Exercise requirements>
Only one stretch of the records below is wanted: the lines from the one holding "This screenshot has width=640, height=629." through the one holding "You are a computer-use agent. Image resolution: width=923". Return it exactly, both ends included.

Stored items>
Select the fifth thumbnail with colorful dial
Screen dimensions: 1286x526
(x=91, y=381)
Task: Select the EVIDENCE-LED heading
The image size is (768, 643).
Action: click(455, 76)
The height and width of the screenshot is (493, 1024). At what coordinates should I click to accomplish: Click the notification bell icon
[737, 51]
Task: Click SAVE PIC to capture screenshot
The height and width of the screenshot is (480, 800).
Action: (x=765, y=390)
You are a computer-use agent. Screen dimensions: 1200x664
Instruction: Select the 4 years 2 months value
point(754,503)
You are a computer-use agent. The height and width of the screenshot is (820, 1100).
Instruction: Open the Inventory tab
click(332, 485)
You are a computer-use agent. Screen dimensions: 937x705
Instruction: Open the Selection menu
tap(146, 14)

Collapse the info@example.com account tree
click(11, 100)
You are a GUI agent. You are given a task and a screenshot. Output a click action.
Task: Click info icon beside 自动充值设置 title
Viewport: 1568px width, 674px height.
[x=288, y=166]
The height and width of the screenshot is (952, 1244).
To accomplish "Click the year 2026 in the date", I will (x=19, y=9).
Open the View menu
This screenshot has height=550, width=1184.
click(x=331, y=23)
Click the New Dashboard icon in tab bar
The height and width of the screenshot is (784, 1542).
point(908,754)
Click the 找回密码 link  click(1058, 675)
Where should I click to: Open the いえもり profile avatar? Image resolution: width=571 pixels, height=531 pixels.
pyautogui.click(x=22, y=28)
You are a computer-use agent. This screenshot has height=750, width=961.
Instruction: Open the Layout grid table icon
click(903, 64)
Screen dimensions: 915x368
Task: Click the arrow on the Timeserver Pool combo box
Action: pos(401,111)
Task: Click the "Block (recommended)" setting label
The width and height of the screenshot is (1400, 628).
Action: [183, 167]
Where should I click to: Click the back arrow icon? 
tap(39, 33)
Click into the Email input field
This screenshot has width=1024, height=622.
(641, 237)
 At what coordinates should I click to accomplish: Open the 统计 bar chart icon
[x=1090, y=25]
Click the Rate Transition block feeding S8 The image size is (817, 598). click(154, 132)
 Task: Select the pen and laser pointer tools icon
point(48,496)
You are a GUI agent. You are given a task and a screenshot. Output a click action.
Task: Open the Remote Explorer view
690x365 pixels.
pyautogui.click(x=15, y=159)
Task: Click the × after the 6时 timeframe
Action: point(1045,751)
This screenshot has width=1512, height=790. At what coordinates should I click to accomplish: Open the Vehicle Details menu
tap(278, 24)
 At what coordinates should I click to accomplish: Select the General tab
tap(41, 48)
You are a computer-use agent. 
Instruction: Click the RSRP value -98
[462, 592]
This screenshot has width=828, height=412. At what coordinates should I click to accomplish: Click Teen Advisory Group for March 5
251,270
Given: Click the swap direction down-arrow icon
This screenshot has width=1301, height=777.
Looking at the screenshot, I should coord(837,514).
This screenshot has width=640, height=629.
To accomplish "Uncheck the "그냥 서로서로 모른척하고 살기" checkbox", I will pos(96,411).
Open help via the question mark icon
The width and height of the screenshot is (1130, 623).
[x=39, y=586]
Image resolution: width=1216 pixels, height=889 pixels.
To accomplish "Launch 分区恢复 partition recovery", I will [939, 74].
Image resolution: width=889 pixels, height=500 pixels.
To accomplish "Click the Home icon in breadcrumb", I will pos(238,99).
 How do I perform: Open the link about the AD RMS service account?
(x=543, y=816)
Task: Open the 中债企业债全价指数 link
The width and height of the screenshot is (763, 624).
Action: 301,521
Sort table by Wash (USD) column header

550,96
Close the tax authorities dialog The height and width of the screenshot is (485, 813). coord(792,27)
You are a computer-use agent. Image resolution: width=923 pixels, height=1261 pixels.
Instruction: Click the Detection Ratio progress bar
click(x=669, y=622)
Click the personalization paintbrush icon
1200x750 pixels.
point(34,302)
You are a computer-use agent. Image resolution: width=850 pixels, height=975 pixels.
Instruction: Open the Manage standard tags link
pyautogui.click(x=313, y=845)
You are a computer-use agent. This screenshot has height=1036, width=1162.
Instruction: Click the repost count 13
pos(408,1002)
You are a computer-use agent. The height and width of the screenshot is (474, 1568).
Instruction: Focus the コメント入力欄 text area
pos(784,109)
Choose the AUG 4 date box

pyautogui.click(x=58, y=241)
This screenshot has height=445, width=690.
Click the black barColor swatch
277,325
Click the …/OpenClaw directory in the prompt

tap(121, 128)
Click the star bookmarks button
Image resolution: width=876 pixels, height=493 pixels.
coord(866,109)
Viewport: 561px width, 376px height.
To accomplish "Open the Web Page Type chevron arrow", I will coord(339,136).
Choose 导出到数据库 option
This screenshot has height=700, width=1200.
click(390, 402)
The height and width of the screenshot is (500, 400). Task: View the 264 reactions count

Solution for this task>
This screenshot has width=640, height=629.
To accomplish "Uncheck the "그냥 서로서로 모른척하고 살기" checkbox", I will pos(96,411).
Open help via the question mark icon
The width and height of the screenshot is (1130, 623).
[x=39, y=586]
Image resolution: width=1216 pixels, height=889 pixels.
To accomplish "Launch 分区恢复 partition recovery", I will [939, 74].
Image resolution: width=889 pixels, height=500 pixels.
To accomplish "Click the Home icon in breadcrumb", I will pos(238,99).
 How do I perform: Open the link about the AD RMS service account?
(x=543, y=816)
Task: Open the 中债企业债全价指数 link
The width and height of the screenshot is (763, 624).
Action: 301,521
Sort table by Wash (USD) column header

550,96
Close the tax authorities dialog The height and width of the screenshot is (485, 813). coord(792,27)
You are a computer-use agent. Image resolution: width=923 pixels, height=1261 pixels.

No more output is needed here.